France economy to shake off Paris shock: analysts

Published Fri, Nov 20, 2015 · 11:45 PM

[PARIS] France can withstand the financial shock of the Paris attacks, analysts say, despite people deserting big stores, shunning concert halls and cancelling hotel bookings.

Beyond the incalculable human cost, the experience of attacks in New York in 2001, Madrid in 2004, London in 2005, and Bombay in 2008 shows the economic impact may be fleeting.

The November 13 jihadist shooting and bombings in the French capital, which killed 130 people and wounded hundreds more, led to an immediate 80-per cent plunge in concert ticket sales, an association of promoters said.

Shoppers also fled Paris' iconic department stores Printemps and Galeries Lafayette, which reported customer numbers tumbling by between 30 and 50 per cent.

Hotels, too, reported a slump in bookings.

Such reactions are likely to be transitory, however, analysts said.

After the March 11, 2004 Madrid train bombings, which killed 191 people and wounded nearly 2,000, the capital's Complutense University estimated the cost to the city's economy at 0.16 per cent of annual economic output and the cost to the country at 0.03 per cent of output.

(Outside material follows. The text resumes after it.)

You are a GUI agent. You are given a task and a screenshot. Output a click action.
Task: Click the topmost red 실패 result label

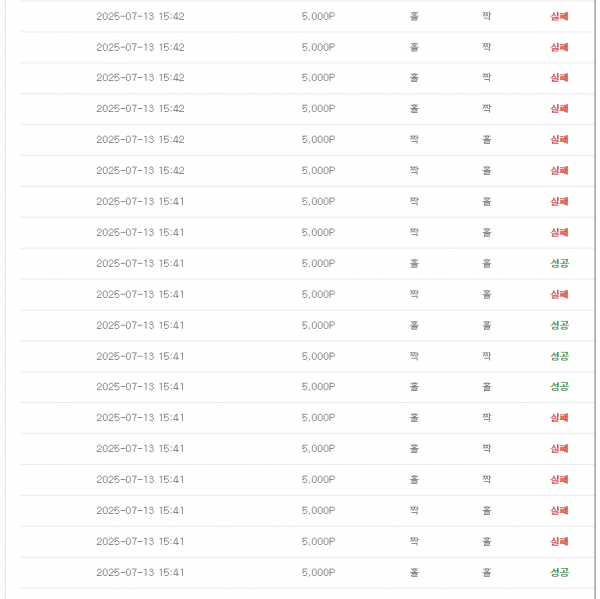coord(559,16)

In Britain, consumer confidence took a hit when four coordinated suicide attacks on three London underground trains and a bus killed 56 people. But a budding economic recovery continued, said analysts at BNP Paribas.

"In the similar attacks in Madrid and London, the impact on country-wide statistics and overall consumer confidence was relatively small," said a report by Goldman Sachs.

The Paris attacks differed, however, because they came only 10 months after gunmen attacked satirical weekly Charlie Hebdo, killing some of France's most beloved cartoonists in a rampage that left 17 dead there and elsewhere in the city.

"While the terrorist attacks on Paris came at a massive human cost to the city and to France more widely, the sanguine reaction of the financial markets to the atrocities and past experience of similarly tragic events suggest the economic impact is likely to be limited," BNP Paribas analysts Dominic Bryant and Gizem Kara said in a report.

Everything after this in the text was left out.